In determining whether a nominee is within the judicial mainstream, we should ask how he or she views the Constitution and whether he or she will administer justice impartially. Too many American judges are making up their own versions of the law rather than faithfully interpreting legal texts. Lawmaking must be reserved for the elected, politically accountable legislative and executive branches.

In general, though, Sotomayor's record does not show judicial activism. The nonpartisan Congressional Research Service's analysis noted that her opinions reveal "a dislike for situations in which the court might be seen as overstepping its judicial role." In Hankins v. Lyght, she even criticized her appeals court colleagues for violating "a cardinal principle of judicial restraint" by needlessly considering a constitutional issue. During her confirmation hearings, she stressed her belief that "the task of a judge is not to make law; it is to apply the law."

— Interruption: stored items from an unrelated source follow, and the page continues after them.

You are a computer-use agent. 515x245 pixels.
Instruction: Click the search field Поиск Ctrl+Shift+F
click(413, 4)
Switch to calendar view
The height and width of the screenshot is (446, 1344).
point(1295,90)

Like many people, I was troubled by Sotomayor's decision in the Ricci case and her now infamous statement about a "wise Latina." I wondered whether they revealed a permanent bias and whether she is capable of approaching all cases impartially.

I found reassurance in her long judicial record, which shows no pattern of systematic bias. Of 96 race-related cases on which Sotomayor issued a decision, she found discrimination in only 10, and nine of those decisions were unanimous. Despite some objectionable comments in speeches, when it comes to deciding cases, Sotomayor's record overwhelmingly shows impartiality on racial issues.

That does not mean I am sanguine about the prospect of a new lifetime member of the Supreme Court making decisions with which I disagree. But judges' qualifications should matter more than ideology, as long as the ideology is within the mainstream.

Ideology is important when it comes to electing public officials. In a state such as Pennsylvania, where voters elect judges, ideology can play a legitimate role in judicial elections. But in our federal constitutional framework, judicial nominations are shielded from voters.

In the federal system, judicial ideology is dealt with when we elect a president. When a president of one party is elected, the proper role of the opposing party is not to go on politically charged ideological campaigns against judicial nominees. It should be limited to determining whether a nominee is well-qualified and within the legal mainstream.

As a former member of Congress, I observed the transformation of the confirmation process into the spectacle it has become in recent years. Judge Robert Bork's personal movie-rental records were examined. Alito was asked about a college student organization he participated in decades earlier. This sordid kind of questioning serves only one purpose: assassinating a nominee's character because of presumed ideological disagreements.

Throughout most of our history, Supreme Court confirmations were not like that. The change has harmed the country and undermined the public's crucial faith in the independence and integrity in the judiciary.

This disturbing trend must stop. The Supreme Court must not become just another political body in which partisanship and ideology rule.

We Republicans have long said that the role of the Senate with respect to judges is to provide "advice and consent," not to thoughtlessly veto based on ideology. Our principles have to apply whether we are in the majority or the minority.